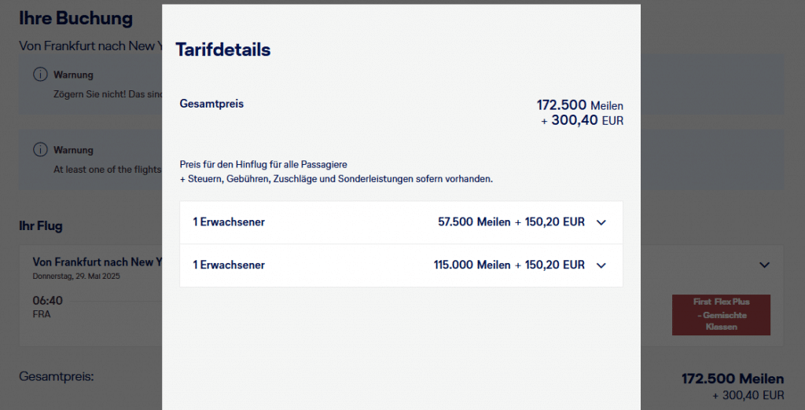Click info icon beside 'At least one' warning
805x410 pixels.
coord(39,150)
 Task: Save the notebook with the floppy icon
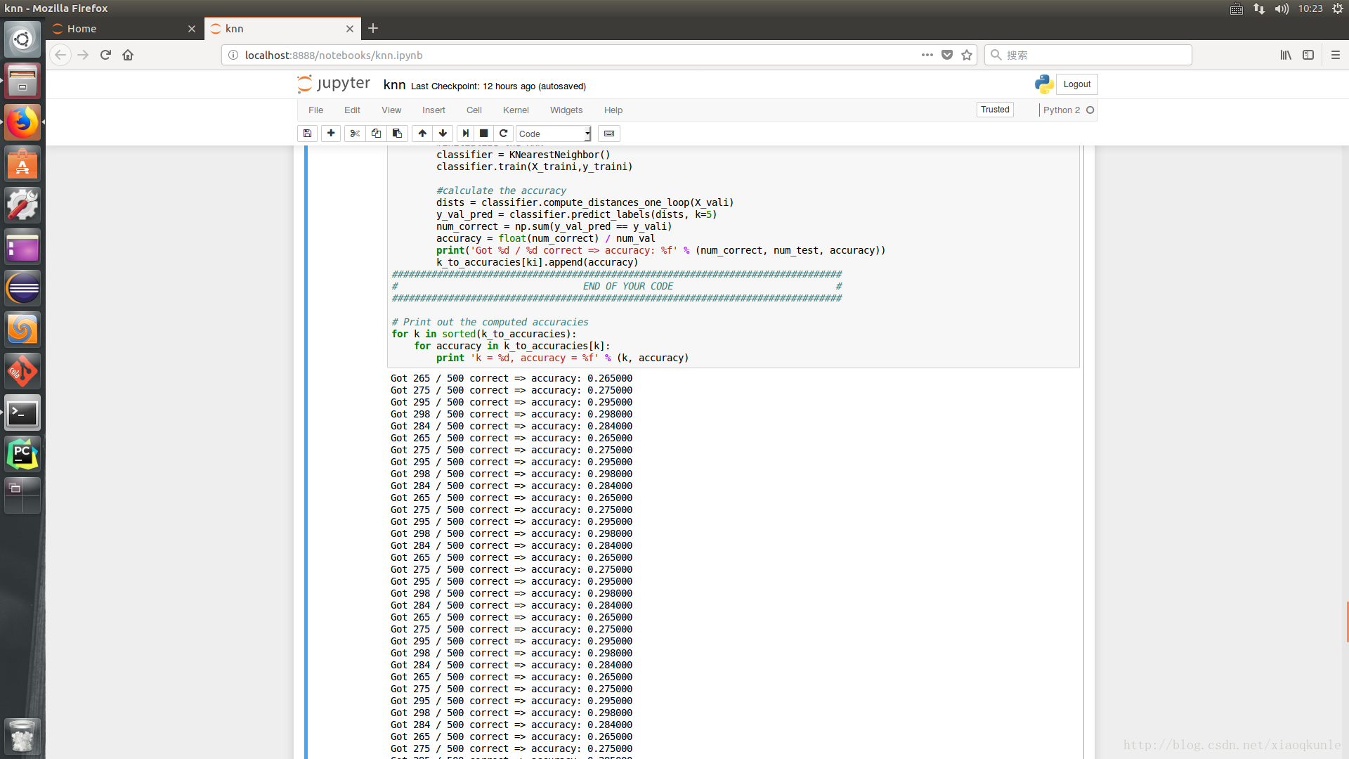click(307, 134)
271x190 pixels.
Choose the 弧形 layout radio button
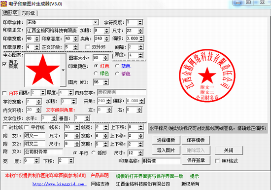pyautogui.click(x=94, y=152)
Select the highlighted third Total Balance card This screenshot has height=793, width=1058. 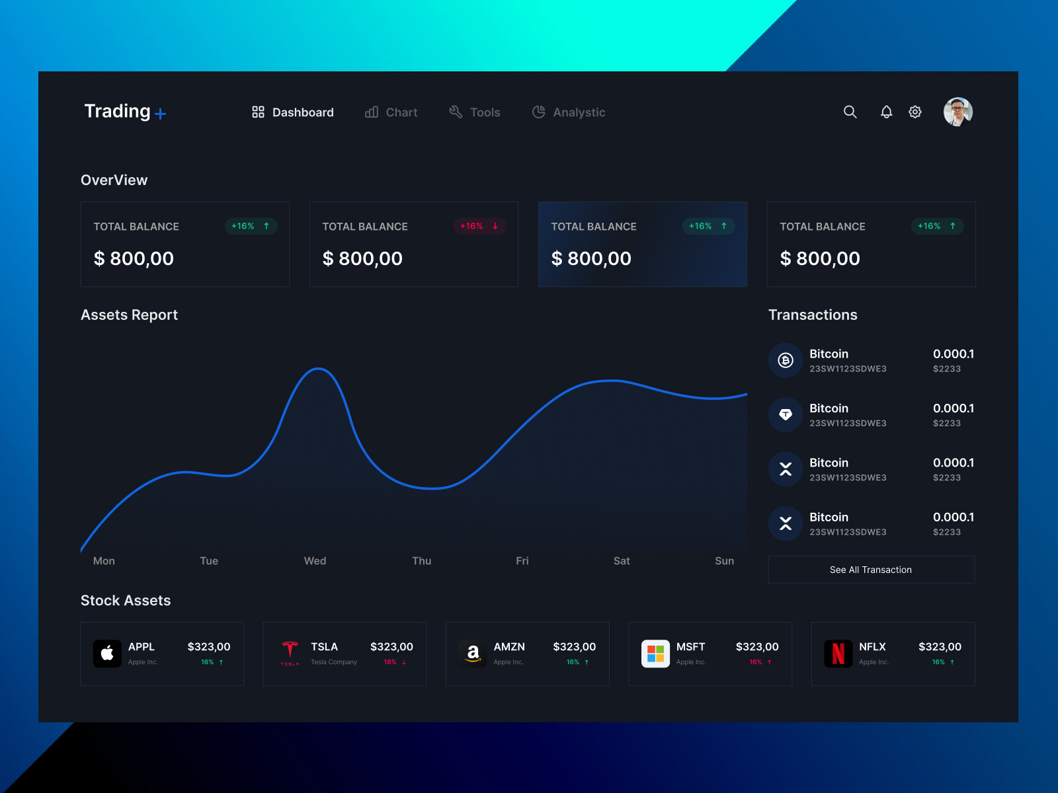642,244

------------------------------------------------------------

## Stated problem
Reproduce the items verbatim, starting at the first line and ending at the line that contains "pyautogui.click(x=94, y=152)", with both of those lines included. Leave the pictures out of the reproduced lines.

## Solution to this exercise
Click info icon beside 'At least one' warning
805x410 pixels.
coord(39,150)
 Task: Save the notebook with the floppy icon
click(307, 134)
271x190 pixels.
Choose the 弧形 layout radio button
pyautogui.click(x=94, y=152)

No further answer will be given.